-- Dokumentabschnitt --
——————

The Art of Singing- eine Masterclass, die ihrem Namen gerecht wird

Aktualisiert: 11. Juli 2021

Ich gebe es offen und ehrlich zu: Normalerweise bin ich skeptisch, was Meisterkurse anbelangt. Meistens sind sie sehr teuer und es wird oft nur an der Interpretation gearbeitet. Ein "W" da ein stimmhaftes "S" dort ein Schluss "T" da. Vielmehr schaut dabei nicht heraus, ausser dass man den mehr oder weniger berühmten Namen des Meisters oder der Meisterin in seinem Lebenslauf erwähnen darf. "Meisterkurs bei XY..."

Dazu muss ich sagen, dass ich in meiner Laufbahn einige Meisterkurse absolviert habe.

Zwei habe ich in besonderer Erinnerung:


Beim ersten war ich ganz neu an der Hochschule für Musik "Hanns Eisler" in Berlin. Ein Ehrenprofessor hat eine Woche lang mit verschiedenen Sänger:innen der Gesangsabteilung gearbeitet. Es war kein geringerer als der Regisseur Peter Konwitschny.

——————

-- Aufgeführte Datensätze --
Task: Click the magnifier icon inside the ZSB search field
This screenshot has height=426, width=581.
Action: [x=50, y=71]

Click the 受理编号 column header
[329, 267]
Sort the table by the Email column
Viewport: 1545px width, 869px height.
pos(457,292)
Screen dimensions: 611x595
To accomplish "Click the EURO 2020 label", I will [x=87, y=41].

——————

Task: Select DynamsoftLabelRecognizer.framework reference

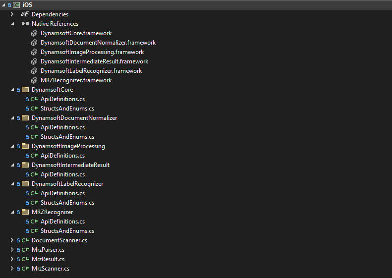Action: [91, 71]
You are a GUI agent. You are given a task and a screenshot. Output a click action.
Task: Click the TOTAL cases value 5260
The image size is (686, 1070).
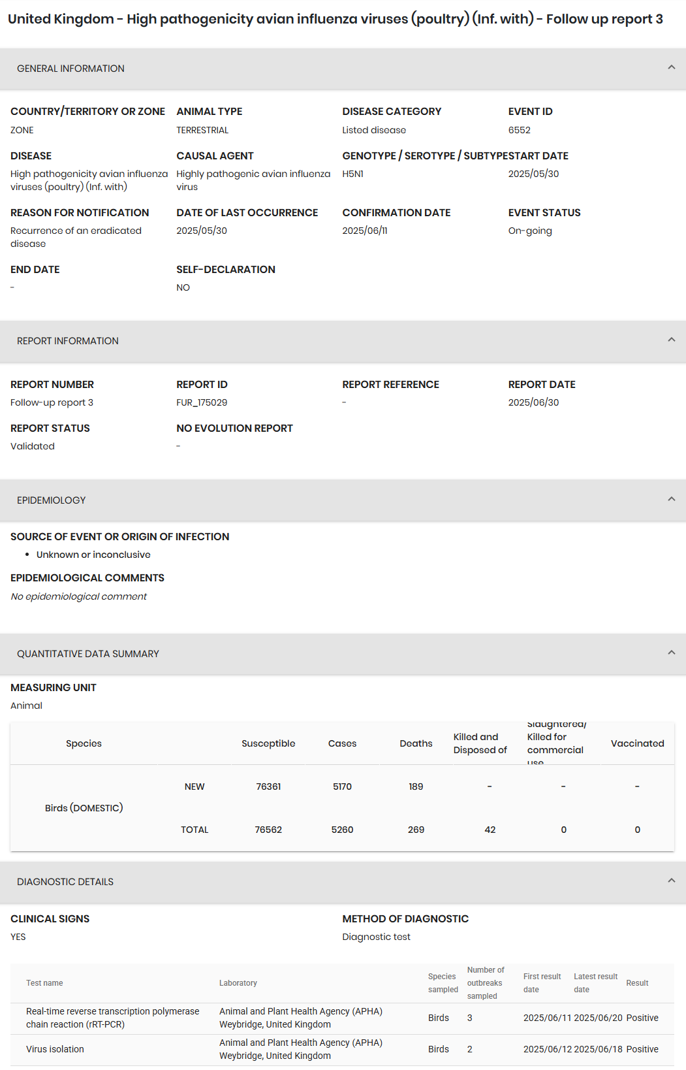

——————

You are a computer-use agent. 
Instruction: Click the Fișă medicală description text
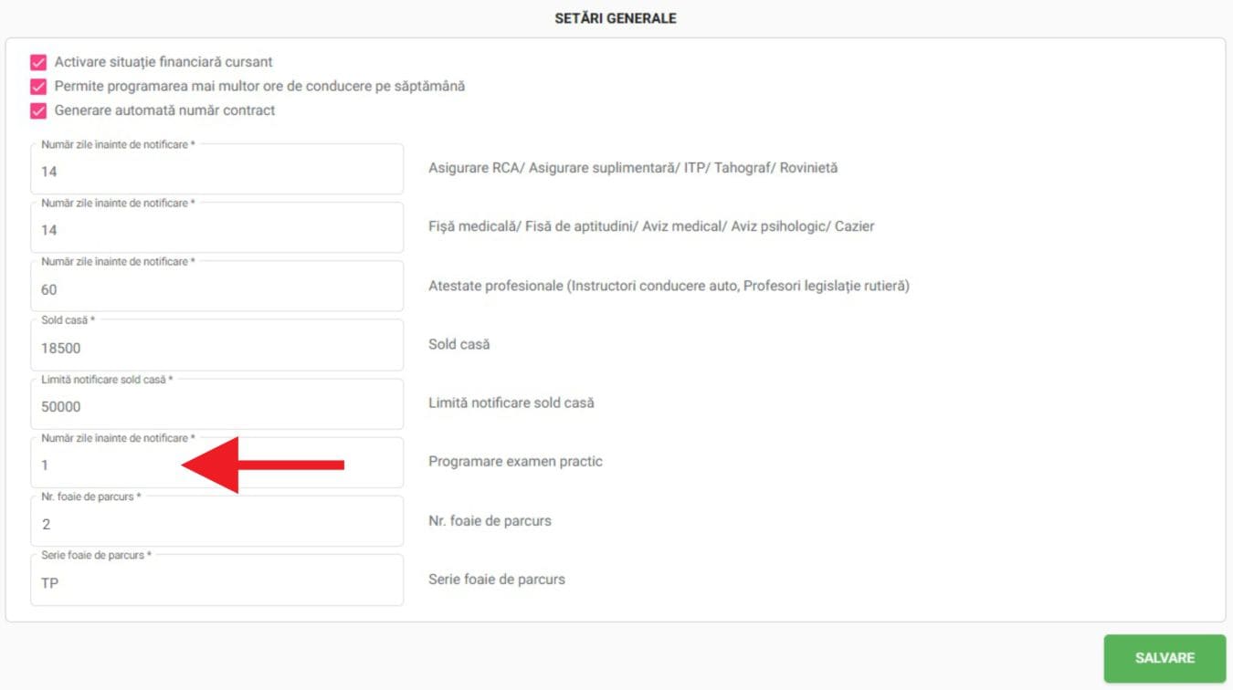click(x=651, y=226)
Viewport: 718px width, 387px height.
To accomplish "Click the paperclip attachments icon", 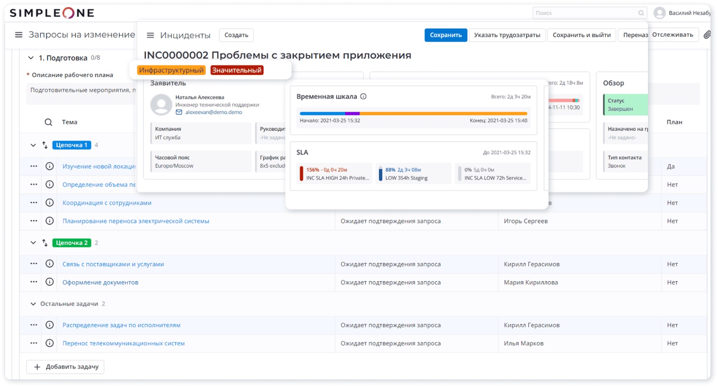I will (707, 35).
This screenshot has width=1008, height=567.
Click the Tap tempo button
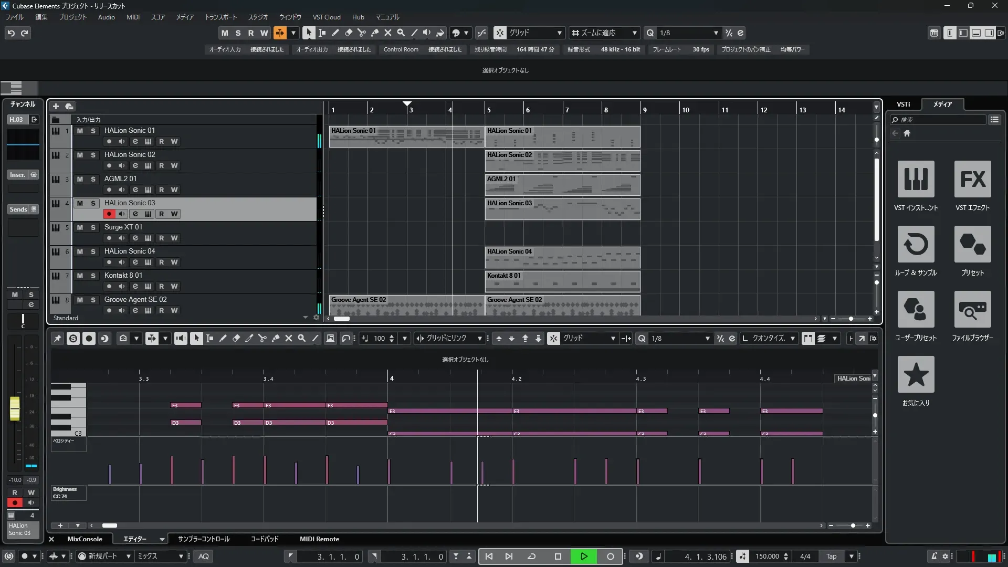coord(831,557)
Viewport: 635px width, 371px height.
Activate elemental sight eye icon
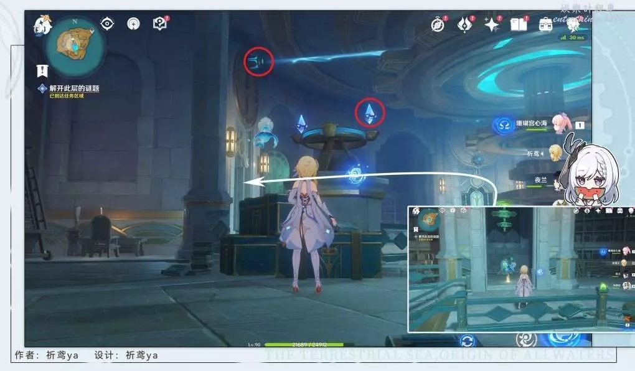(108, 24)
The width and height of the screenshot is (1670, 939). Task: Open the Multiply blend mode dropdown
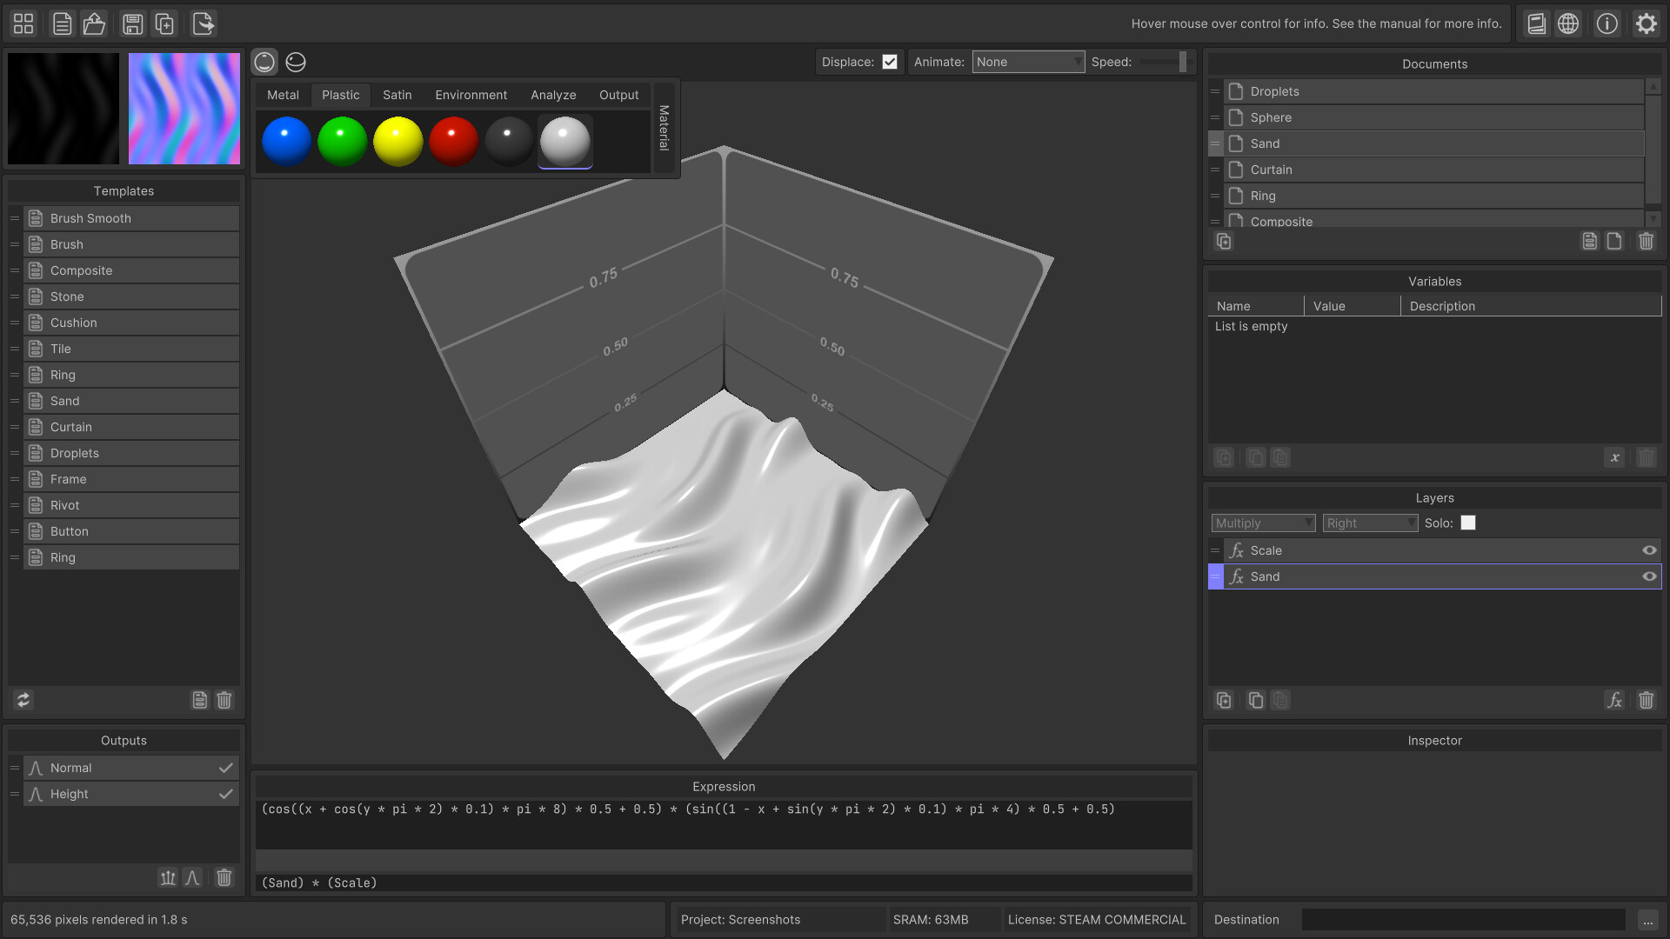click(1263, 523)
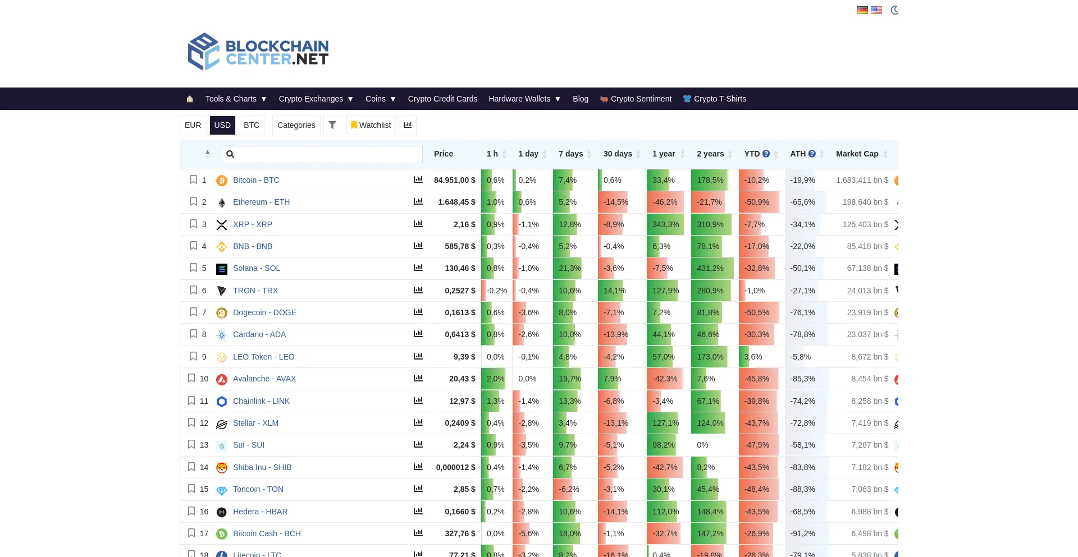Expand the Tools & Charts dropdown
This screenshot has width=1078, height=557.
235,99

——————

-- Gestellte Aufgabe 1 --
Geben Sie aus dem Beitrag über Meisterkurse die Passage zwischen „Aktualisiert: 11. Juli“ und „Regisseur Peter Konwitschny.“ einschließlich wortgetreu wieder.
-- Gestellte Aufgabe 2 --
Setzen Sie den Beitrag über Meisterkurse im Anschluss an seinen letzten Satz fort.

-- Ergebnis der Aufgabe 1 --
Aktualisiert: 11. Juli 2021

Ich gebe es offen und ehrlich zu: Normalerweise bin ich skeptisch, was Meisterkurse anbelangt. Meistens sind sie sehr teuer und es wird oft nur an der Interpretation gearbeitet. Ein "W" da ein stimmhaftes "S" dort ein Schluss "T" da. Vielmehr schaut dabei nicht heraus, ausser dass man den mehr oder weniger berühmten Namen des Meisters oder der Meisterin in seinem Lebenslauf erwähnen darf. "Meisterkurs bei XY..."

Dazu muss ich sagen, dass ich in meiner Laufbahn einige Meisterkurse absolviert habe.

Zwei habe ich in besonderer Erinnerung:


Beim ersten war ich ganz neu an der Hochschule für Musik "Hanns Eisler" in Berlin. Ein Ehrenprofessor hat eine Woche lang mit verschiedenen Sänger:innen der Gesangsabteilung gearbeitet. Es war kein geringerer als der Regisseur Peter Konwitschny.

-- Ergebnis der Aufgabe 2 --
Er arbeitete sehr genau und verstand es aus allen ihr Bestes heraus zu holen. Für mich das Erstaunlichste aber war, dass selbst Student:innen, die nicht besonders gut sangen unter seiner Regie auf einmal anfingen zu singen, wie wenn sie durch seine Arbeit an ihre Emotionen herangekommen wären und diese in ihre Stimmen übersetzten konnten. Konwitschny kannte die Partituren der Werke auswendig. Er konnte genau sagen wo welches Instrument warum spielte und welche Emotionen nach aussen transportiert werden sollten.

In dieser einen Woche habe ich sehr viel gelernt. Vor Allem wie wichtig es ist, die Musik, möglichst die Partitur, genau zu kennen.


Der zweite Meisterkurs der mir in Erinnerung geblieben ist, ist der mit Dietrich Fischer-Dieskau und seiner Frau Julia Varady in Stuttgart. Dieser Meisterkurs war für Publikum zugelassen und als singender Teilnehmer sass man direkt auf dem Präsentierteller vor einem voll besetzten Saal. Vormittags wurde Lied mit Herrn Fischer-Dieskau gearbeitet, Nachmittags Arien mit Frau Varady. Ich habe damals 4 Lieder aus dem Italienischen Liederbuch von Hugo Wolf vorbereitet und Arien aus meinem damaligen Repertoire. Die Athmosphäre war eher steif und ehrfürchtig. Die Arbeit bestand in Interpretation und der genauen Formung der Sprache. Der Meisterkurs dauerte 4 Tage. Es war ein Erlebnis mit diesen hochkarätigen Sängern zu arbeiten.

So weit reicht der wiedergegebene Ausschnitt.